Świadkowie Jehowy z Turku ponownie planują stanąć z wózkiem obok budynku Poczty Polskiej przy ul. 650-lecia, oraz przy ulicy Kolskiej. Oprócz tego lokalni przedstawiciele tego wyznania wznawiają bezpłatne, indywidualne kursy biblijne oraz odwiedziny u osób, które zaprosiły ich do swoich domów. To dokładnie dwa miesiące po tym, gdy Świadkowie ponownie zaczęli spotykać się w swoich miejscach spotkań zwanych Salami Królestwa.
Chociaż mamy świadomość, że zagrożenie związane z COVID-19 jeszcze się nie skończyło, staramy się uczyć życia w nowych okolicznościach.

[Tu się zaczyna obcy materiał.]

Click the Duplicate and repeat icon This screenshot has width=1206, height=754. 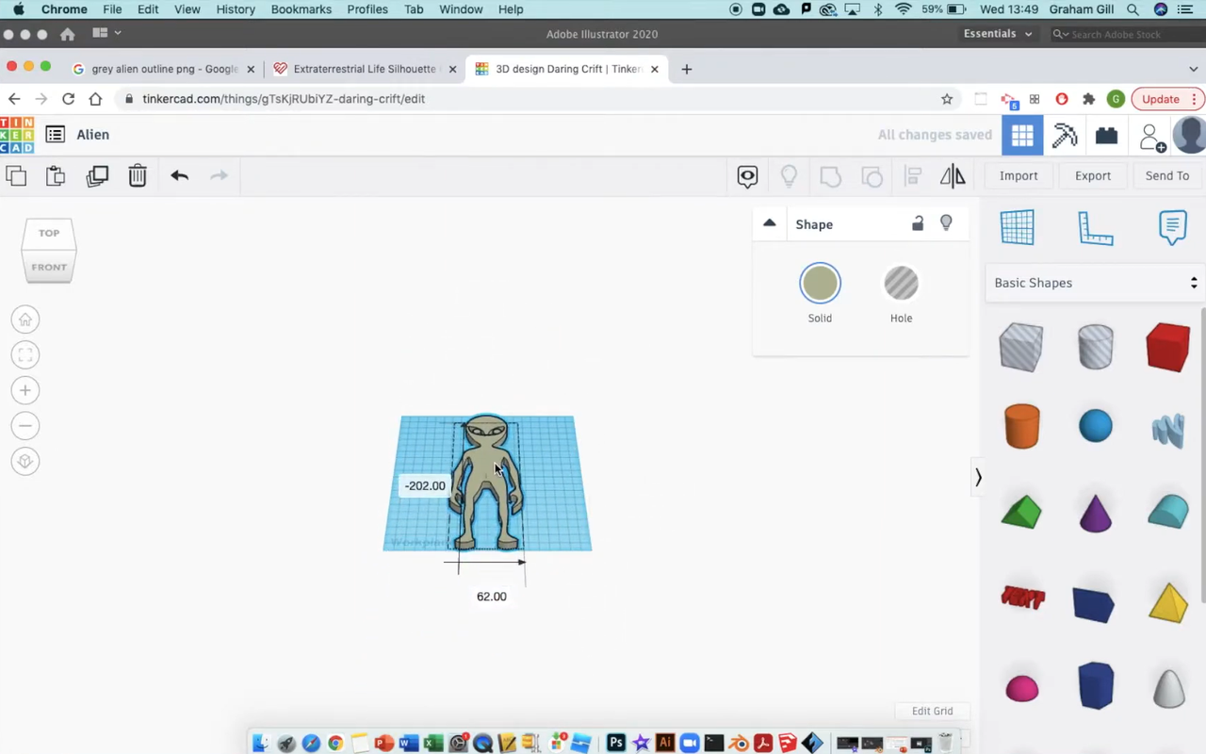coord(98,175)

Rozumiemy, że sytuacja nie jest jeszcze zupełnie bezpieczna, dlatego w tej chwili nie wznawiamy działalności głoszenia od domu do domu”.
– mówi Artur Owczarek, lokalny rzecznik Świadków Jehowy.
Dostępność dla przechodniów jest częścią publicznej działalności Świadków Jehowy w Polsce od prawie 10 lat, bo od 2013 roku. Chociaż ta forma działalności pojawiła się najpierw w dużych metropoliach, to szybko przyjęła się również w mniejszych miejscowościach. Świadków Jehowy można spotkać na lokalnych dworcach kolejowych i autobusowych, placach i głównych ulicach miast i miasteczek.
„Ta forma publicznej działalności daje nam możliwość przekazania czegoś pozytywnego i pocieszającego innym” – mówi Danuta emerytowana pielęgniarka. „To wspaniałe, że znów mogę uśmiechać się do przechodniów i pasażerów przejeżdżających samochodów i dostrzegać, jak zmienia się ich wyraz twarzy, gdy odpowiadają przyjaznym uśmiechem. Niektórzy decydują się do nas podejść by porozmawiać lub poprosić o bezpłatną literaturę biblijną.”
Małżeństwo Patryk i Anna Kruszyk dodają: Cieszymy się też, że ponownie możemy twarzą w twarz współpracować z innymi braćmi i siostrami ze zboru.